(TASK INPUT Opens)

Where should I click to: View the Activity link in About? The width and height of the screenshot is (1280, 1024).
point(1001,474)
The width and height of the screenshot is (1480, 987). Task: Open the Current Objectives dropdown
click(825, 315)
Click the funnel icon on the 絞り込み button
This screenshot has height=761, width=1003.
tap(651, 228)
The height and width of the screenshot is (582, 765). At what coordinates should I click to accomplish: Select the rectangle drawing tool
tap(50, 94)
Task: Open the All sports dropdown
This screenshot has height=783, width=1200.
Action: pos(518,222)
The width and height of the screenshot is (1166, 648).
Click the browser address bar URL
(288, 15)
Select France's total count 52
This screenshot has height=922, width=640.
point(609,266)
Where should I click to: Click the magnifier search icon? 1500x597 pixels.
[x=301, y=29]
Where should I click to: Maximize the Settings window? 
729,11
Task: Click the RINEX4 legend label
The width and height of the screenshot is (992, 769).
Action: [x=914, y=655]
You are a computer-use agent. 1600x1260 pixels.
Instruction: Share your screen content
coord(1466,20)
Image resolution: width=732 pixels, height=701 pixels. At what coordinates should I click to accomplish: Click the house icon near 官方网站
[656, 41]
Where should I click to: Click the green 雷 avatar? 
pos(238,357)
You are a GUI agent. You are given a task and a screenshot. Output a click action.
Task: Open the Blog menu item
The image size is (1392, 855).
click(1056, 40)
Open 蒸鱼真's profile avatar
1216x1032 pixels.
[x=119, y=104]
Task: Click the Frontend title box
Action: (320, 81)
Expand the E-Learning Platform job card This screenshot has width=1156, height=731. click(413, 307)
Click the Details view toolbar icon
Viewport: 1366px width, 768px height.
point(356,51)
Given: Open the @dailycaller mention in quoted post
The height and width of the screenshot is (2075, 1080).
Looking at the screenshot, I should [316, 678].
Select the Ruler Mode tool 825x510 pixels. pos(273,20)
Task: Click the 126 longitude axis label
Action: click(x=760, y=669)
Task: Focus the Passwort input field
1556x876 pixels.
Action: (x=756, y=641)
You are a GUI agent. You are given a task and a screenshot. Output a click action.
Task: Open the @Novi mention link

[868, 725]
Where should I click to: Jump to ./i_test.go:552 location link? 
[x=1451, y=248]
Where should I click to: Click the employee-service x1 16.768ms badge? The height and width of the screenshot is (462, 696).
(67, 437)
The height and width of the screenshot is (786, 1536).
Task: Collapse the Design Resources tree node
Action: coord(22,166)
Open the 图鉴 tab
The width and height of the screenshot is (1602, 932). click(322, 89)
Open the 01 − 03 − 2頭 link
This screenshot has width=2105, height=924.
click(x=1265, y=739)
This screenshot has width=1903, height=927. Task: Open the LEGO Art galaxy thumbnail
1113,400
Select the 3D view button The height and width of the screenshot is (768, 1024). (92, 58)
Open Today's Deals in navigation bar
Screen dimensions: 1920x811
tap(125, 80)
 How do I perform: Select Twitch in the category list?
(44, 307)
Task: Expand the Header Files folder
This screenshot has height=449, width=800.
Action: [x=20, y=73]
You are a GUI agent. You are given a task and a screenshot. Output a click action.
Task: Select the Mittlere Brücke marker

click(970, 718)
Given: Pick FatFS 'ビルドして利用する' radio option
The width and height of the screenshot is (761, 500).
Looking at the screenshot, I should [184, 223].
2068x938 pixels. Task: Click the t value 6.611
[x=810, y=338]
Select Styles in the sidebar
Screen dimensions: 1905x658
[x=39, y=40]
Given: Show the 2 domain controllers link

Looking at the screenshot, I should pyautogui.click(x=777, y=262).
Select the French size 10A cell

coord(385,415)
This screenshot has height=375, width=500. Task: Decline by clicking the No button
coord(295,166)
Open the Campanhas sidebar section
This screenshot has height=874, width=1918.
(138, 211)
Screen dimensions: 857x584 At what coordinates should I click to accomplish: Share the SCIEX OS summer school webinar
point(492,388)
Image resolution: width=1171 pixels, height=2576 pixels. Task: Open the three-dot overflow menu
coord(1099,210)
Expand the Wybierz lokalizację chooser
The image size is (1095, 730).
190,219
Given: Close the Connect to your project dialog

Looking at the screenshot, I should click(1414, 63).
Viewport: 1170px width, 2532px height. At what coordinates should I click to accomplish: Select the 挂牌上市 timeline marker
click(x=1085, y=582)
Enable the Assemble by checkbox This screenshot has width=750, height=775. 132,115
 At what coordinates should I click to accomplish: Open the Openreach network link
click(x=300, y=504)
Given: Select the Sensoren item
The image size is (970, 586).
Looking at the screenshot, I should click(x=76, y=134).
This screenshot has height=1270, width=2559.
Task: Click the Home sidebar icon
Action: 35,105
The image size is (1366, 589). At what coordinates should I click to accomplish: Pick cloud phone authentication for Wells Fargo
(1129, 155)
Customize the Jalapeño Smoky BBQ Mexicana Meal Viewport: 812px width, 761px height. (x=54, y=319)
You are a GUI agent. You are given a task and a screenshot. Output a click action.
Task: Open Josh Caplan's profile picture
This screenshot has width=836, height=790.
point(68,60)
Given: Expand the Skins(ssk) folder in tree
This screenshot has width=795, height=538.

(TASK INPUT Closes)

# WORK ITEM
Reproduce each entry word for word.

# SOLUTION FOR THIS EXERCISE
Where should I click to: View the Activity link in About? The width and height of the screenshot is (1280, 1024).
point(1001,474)
The width and height of the screenshot is (1480, 987). Task: Open the Current Objectives dropdown
click(825, 315)
Click the funnel icon on the 絞り込み button
This screenshot has height=761, width=1003.
tap(651, 228)
The height and width of the screenshot is (582, 765). At what coordinates should I click to accomplish: Select the rectangle drawing tool
tap(50, 94)
Task: Open the All sports dropdown
This screenshot has height=783, width=1200.
Action: pos(518,222)
The width and height of the screenshot is (1166, 648).
Click the browser address bar URL
(288, 15)
Select France's total count 52
This screenshot has height=922, width=640.
point(609,266)
Where should I click to: Click the magnifier search icon? 1500x597 pixels.
[x=301, y=29]
Where should I click to: Maximize the Settings window? 
729,11
Task: Click the RINEX4 legend label
The width and height of the screenshot is (992, 769).
Action: [x=914, y=655]
You are a computer-use agent. 1600x1260 pixels.
Instruction: Share your screen content
coord(1466,20)
Image resolution: width=732 pixels, height=701 pixels. At what coordinates should I click to accomplish: Click the house icon near 官方网站
[656, 41]
Where should I click to: Click the green 雷 avatar? 
pos(238,357)
You are a GUI agent. You are given a task and a screenshot. Output a click action.
Task: Open the Blog menu item
The image size is (1392, 855).
click(1056, 40)
Open 蒸鱼真's profile avatar
1216x1032 pixels.
[x=119, y=104]
Task: Click the Frontend title box
Action: (320, 81)
Expand the E-Learning Platform job card This screenshot has width=1156, height=731. click(413, 307)
Click the Details view toolbar icon
Viewport: 1366px width, 768px height.
point(356,51)
Given: Open the @dailycaller mention in quoted post
The height and width of the screenshot is (2075, 1080).
Looking at the screenshot, I should [316, 678].
Select the Ruler Mode tool 825x510 pixels. pos(273,20)
Task: Click the 126 longitude axis label
Action: click(x=760, y=669)
Task: Focus the Passwort input field
1556x876 pixels.
Action: (x=756, y=641)
You are a GUI agent. You are given a task and a screenshot. Output a click action.
Task: Open the @Novi mention link

[868, 725]
Where should I click to: Jump to ./i_test.go:552 location link? 
[x=1451, y=248]
Where should I click to: Click the employee-service x1 16.768ms badge? The height and width of the screenshot is (462, 696).
(67, 437)
The height and width of the screenshot is (786, 1536).
Task: Collapse the Design Resources tree node
Action: coord(22,166)
Open the 图鉴 tab
The width and height of the screenshot is (1602, 932). click(322, 89)
Open the 01 − 03 − 2頭 link
This screenshot has width=2105, height=924.
click(x=1265, y=739)
This screenshot has width=1903, height=927. Task: Open the LEGO Art galaxy thumbnail
1113,400
Select the 3D view button The height and width of the screenshot is (768, 1024). (92, 58)
Open Today's Deals in navigation bar
Screen dimensions: 1920x811
tap(125, 80)
 How do I perform: Select Twitch in the category list?
(44, 307)
Task: Expand the Header Files folder
This screenshot has height=449, width=800.
Action: [x=20, y=73]
You are a GUI agent. You are given a task and a screenshot. Output a click action.
Task: Select the Mittlere Brücke marker

click(970, 718)
Given: Pick FatFS 'ビルドして利用する' radio option
The width and height of the screenshot is (761, 500).
Looking at the screenshot, I should [184, 223].
2068x938 pixels. Task: Click the t value 6.611
[x=810, y=338]
Select Styles in the sidebar
Screen dimensions: 1905x658
[x=39, y=40]
Given: Show the 2 domain controllers link

Looking at the screenshot, I should pyautogui.click(x=777, y=262).
Select the French size 10A cell

coord(385,415)
This screenshot has height=375, width=500. Task: Decline by clicking the No button
coord(295,166)
Open the Campanhas sidebar section
This screenshot has height=874, width=1918.
(138, 211)
Screen dimensions: 857x584 At what coordinates should I click to accomplish: Share the SCIEX OS summer school webinar
point(492,388)
Image resolution: width=1171 pixels, height=2576 pixels. Task: Open the three-dot overflow menu
coord(1099,210)
Expand the Wybierz lokalizację chooser
The image size is (1095, 730).
190,219
Given: Close the Connect to your project dialog

Looking at the screenshot, I should click(1414, 63).
Viewport: 1170px width, 2532px height. At what coordinates should I click to accomplish: Select the 挂牌上市 timeline marker
click(x=1085, y=582)
Enable the Assemble by checkbox This screenshot has width=750, height=775. 132,115
 At what coordinates should I click to accomplish: Open the Openreach network link
click(x=300, y=504)
Given: Select the Sensoren item
The image size is (970, 586).
Looking at the screenshot, I should click(x=76, y=134).
This screenshot has height=1270, width=2559.
Task: Click the Home sidebar icon
Action: 35,105
The image size is (1366, 589). At what coordinates should I click to accomplish: Pick cloud phone authentication for Wells Fargo
(1129, 155)
Customize the Jalapeño Smoky BBQ Mexicana Meal Viewport: 812px width, 761px height. (x=54, y=319)
You are a GUI agent. You are given a task and a screenshot. Output a click action.
Task: Open Josh Caplan's profile picture
This screenshot has width=836, height=790.
point(68,60)
Given: Expand the Skins(ssk) folder in tree
This screenshot has width=795, height=538.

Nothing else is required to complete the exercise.